__DESCRIPTION OF THE TASK__
Rewrite the material starting at the line containing "Click the WRITE" and ending at the end of the material, replacing "clipboard icon" with "copy icon" and leaving everything else unchanged.

BEGIN DATA SUPPLIED

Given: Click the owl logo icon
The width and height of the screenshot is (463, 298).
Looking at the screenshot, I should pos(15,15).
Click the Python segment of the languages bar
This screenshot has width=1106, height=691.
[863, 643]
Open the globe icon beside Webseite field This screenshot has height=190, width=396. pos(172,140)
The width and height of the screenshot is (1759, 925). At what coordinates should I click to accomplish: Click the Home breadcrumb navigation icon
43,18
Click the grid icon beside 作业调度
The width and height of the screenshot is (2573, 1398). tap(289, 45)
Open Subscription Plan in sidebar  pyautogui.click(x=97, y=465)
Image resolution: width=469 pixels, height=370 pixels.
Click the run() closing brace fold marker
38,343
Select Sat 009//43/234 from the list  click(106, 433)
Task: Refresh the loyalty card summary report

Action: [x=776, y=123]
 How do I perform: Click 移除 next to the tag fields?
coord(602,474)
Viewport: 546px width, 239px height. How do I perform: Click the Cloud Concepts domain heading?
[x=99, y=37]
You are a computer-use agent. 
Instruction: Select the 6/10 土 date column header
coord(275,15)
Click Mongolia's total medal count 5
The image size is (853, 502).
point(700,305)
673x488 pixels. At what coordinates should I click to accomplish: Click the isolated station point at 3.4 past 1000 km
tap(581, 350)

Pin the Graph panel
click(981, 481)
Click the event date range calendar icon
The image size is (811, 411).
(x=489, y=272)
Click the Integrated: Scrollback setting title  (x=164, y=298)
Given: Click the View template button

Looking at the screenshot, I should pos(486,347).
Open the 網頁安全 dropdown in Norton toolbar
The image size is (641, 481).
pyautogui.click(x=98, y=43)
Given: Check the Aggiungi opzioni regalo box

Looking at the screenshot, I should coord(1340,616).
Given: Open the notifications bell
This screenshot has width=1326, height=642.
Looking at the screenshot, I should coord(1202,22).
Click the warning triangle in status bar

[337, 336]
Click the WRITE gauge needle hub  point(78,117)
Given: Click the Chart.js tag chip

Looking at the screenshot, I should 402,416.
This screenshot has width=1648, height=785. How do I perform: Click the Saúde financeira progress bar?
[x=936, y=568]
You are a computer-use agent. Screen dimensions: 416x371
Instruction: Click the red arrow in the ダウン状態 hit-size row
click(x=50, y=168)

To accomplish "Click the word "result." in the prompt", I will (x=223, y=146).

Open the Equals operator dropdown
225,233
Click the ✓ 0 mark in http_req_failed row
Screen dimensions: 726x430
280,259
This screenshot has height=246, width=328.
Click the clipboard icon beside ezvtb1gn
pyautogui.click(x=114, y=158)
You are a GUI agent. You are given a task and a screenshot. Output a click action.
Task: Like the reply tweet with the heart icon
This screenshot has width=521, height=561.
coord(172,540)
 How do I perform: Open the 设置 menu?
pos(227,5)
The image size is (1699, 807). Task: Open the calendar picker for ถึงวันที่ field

END DATA SUPPLIED

__REPLY TO THE TASK__
Click the WRITE gauge needle hub  point(78,117)
Given: Click the Chart.js tag chip

Looking at the screenshot, I should 402,416.
This screenshot has width=1648, height=785. How do I perform: Click the Saúde financeira progress bar?
[x=936, y=568]
You are a computer-use agent. Screen dimensions: 416x371
Instruction: Click the red arrow in the ダウン状態 hit-size row
click(x=50, y=168)

To accomplish "Click the word "result." in the prompt", I will (x=223, y=146).

Open the Equals operator dropdown
225,233
Click the ✓ 0 mark in http_req_failed row
Screen dimensions: 726x430
280,259
This screenshot has height=246, width=328.
Click the copy icon beside ezvtb1gn
pyautogui.click(x=114, y=158)
You are a GUI agent. You are given a task and a screenshot. Output a click action.
Task: Like the reply tweet with the heart icon
This screenshot has width=521, height=561.
coord(172,540)
 How do I perform: Open the 设置 menu?
pos(227,5)
The image size is (1699, 807). Task: Open the calendar picker for ถึงวันที่ field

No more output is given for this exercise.